Luís Fernando, secretário de Estado de Finanças / Foto: Divulgação

O anúncio do governador de Rondônia acerca da redução do ICMS de combustível de aviação de 25% para 4% acabou colocando mais uma vez a administração estadual em meio a uma controvérsia.

Postagens em redes sociais, algumas patrocinadas até mesmo por autoridades eleitas questionaram a atitude, indagando que se o governo pode fazer isso para as companhias aéreas, porque então não baixa a tributação dos outros tipos de combustíveis, favorecendo a população.

Para explicar o que parece contraditório, a reportagem do Extra de Rondônia conversou nesta tarde com Luís Fernando Pereira da Silva, secretário de Estado de Finanças.

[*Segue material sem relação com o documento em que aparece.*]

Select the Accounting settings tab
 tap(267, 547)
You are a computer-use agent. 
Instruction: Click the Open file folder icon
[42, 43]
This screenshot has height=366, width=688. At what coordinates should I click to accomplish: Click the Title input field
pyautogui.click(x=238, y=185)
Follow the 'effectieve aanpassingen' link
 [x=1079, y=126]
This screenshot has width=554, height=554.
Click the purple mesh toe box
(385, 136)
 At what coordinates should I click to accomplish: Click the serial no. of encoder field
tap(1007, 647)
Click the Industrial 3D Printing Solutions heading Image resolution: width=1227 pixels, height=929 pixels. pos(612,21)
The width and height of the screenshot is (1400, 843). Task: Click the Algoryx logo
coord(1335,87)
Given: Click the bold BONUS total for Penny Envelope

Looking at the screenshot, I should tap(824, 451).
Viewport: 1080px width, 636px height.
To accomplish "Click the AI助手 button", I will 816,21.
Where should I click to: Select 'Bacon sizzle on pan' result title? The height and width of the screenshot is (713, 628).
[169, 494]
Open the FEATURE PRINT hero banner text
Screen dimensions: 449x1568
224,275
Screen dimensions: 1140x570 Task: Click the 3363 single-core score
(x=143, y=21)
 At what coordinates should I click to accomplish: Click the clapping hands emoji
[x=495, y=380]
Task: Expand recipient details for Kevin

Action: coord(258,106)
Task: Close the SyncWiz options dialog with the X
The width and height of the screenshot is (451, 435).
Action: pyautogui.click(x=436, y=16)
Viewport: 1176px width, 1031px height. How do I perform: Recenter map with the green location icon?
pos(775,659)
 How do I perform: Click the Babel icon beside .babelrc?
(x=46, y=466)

Ele afirmou que o ato do governador não foi motivado pela vontade ou desejo de tomar tal medida, mas sim ancorado em normativas que o autorizam a fazer isso. “A explicação técnica para a ação é que no caso dos combustíveis para aviação existem convênios que permitem tal renúncia de receita, posto que com a redução da tributação estimulasse o setor de transporte aéreo, o que acaba favorecendo o meio empresarial em geral, e outros setores que estão relacionados, caso do turismo, por exemplo, fazendo com que haja aumento de arrecadação nestas áreas, compensando a perda de receita com a redução da alíquota dos combustíveis para aeronaves”, detalhou.

No caso dos demais combustíveis, isso não é possível, “posto que o impacto financeiro na arrecadação seria brutal, e não haveria formas de se buscar compensações que cobrissem o rombo, prejudicando políticas públicas mais distintas, afetando toda o financiamento da máquina pública”, explicou.

Ele ressaltou que o governo arrecada cerca de 25% do montante de tributos estaduais a partir dos combustíveis, e que seria uma “temeridade e irresponsabilidade” mexer nas alíquotas sem ter outra fonte compensatória para recompor o orçamento.

“Quando elaboramos a peças orçamentária temos que ter bem definidas as fontes de financiamento para custeio das políticas públicas, e qualquer alteração precisa ser muito bem dimensionada e elaborada de forma a não comprometer o funcionamento da máquina administrativa”, encerrou.